Début novembre 1994, 350 millimètres d'eau sont tombés en quelques heures. Le 5 novembre, des flots boueux ont ensuite tout emporté sur leur passage. Plusieurs seuils ont disparu, pour certains doublés de turbines destinées à la production électrique. Alors que le débit estival du fleuve peine à dépasser 10 mètres-cubes par seconde, il dépasse ce jour-là le maximum de capacité (800 mètres-cubes par s.) des capteurs installés sous le pont Napoléon III. Le bassin-versant du Var s'étend certes sur une surface inférieure à celle du département des Alpes maritimes, avec trois affluents notables : l'Estéron, la Vésubie et la Tinée. Les lignes de crètes culminent néanmoins à 3.000 mètres d'altitude ; à cette altitude, neiges et glaces s'accumulent en hiver et fondent au printemps, provoquant un premier pic d'écoulement saisonnier (nival).

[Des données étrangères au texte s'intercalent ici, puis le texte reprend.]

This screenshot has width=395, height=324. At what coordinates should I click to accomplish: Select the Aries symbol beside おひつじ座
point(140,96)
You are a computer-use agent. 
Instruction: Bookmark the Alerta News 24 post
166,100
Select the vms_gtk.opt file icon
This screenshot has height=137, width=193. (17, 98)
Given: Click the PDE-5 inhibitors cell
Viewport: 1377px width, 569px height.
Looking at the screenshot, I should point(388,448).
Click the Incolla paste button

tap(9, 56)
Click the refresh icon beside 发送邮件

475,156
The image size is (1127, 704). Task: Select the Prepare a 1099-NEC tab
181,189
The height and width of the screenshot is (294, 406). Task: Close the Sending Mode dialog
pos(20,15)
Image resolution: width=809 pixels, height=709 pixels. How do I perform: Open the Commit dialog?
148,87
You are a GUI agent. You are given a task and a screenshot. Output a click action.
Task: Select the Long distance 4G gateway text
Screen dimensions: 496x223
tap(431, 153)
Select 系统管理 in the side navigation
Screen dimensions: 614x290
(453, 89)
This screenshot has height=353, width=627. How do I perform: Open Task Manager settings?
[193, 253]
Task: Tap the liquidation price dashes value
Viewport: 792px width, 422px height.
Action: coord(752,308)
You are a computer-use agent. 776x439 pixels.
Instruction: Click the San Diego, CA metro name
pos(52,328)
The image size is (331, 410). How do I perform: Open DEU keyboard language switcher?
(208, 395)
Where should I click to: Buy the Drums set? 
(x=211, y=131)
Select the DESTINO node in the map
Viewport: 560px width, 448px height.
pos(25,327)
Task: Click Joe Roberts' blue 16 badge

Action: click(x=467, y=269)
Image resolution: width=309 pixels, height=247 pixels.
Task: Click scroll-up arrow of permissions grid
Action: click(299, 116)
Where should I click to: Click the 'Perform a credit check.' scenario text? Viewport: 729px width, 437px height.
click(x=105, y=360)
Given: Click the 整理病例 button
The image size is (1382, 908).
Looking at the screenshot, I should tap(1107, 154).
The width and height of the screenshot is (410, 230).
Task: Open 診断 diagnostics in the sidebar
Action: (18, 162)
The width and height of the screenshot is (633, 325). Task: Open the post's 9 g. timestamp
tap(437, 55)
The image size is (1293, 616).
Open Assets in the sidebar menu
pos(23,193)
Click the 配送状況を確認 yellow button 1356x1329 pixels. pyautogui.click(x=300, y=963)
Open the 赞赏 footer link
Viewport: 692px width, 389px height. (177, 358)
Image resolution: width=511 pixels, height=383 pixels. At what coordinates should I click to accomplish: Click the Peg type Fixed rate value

A la fin de l'été et à l'automne, les orages méditerranéens gonflent à dates régulières le fleuve : comme en 2010 dans le département voisin ['Guigne à Draguignan']
Je conclus en citant Philippe Gourbesville, dont l'étude apporte des cartes et photos très éclairantes ('Le bassin-versant du Var et la crue de 1994'). << Si, par chance, la crue n'a pas provoqué de victime ou de blessé, l'ampleur du phénomène a surpris la population locale qui se pensait à l'abri de ses digues. De nombreuses infrastructures ont été endommagées et en particulier des chaussées - routes nationales et départementales - des ouvrages d'art et de nombreux bâtiments. L'estimation des dommages directs liés à cet événement s'élève à 23 millions d'euros. L'aéroport a été contraint d'interrompre ses opérations pendant une semaine. De manière anecdotique, le centre de gestion administratif des crues était implanté dans les sous-sols de la cité administrative située en bordure du fleuve. Cette dernière fut l'un des premiers bâtiments inondés...>> A partir de 2014, grâce à l'aménagement de l'Eco-vallée, les crues du Var apparaîtront comme naturelles. Sans doute pas indolores.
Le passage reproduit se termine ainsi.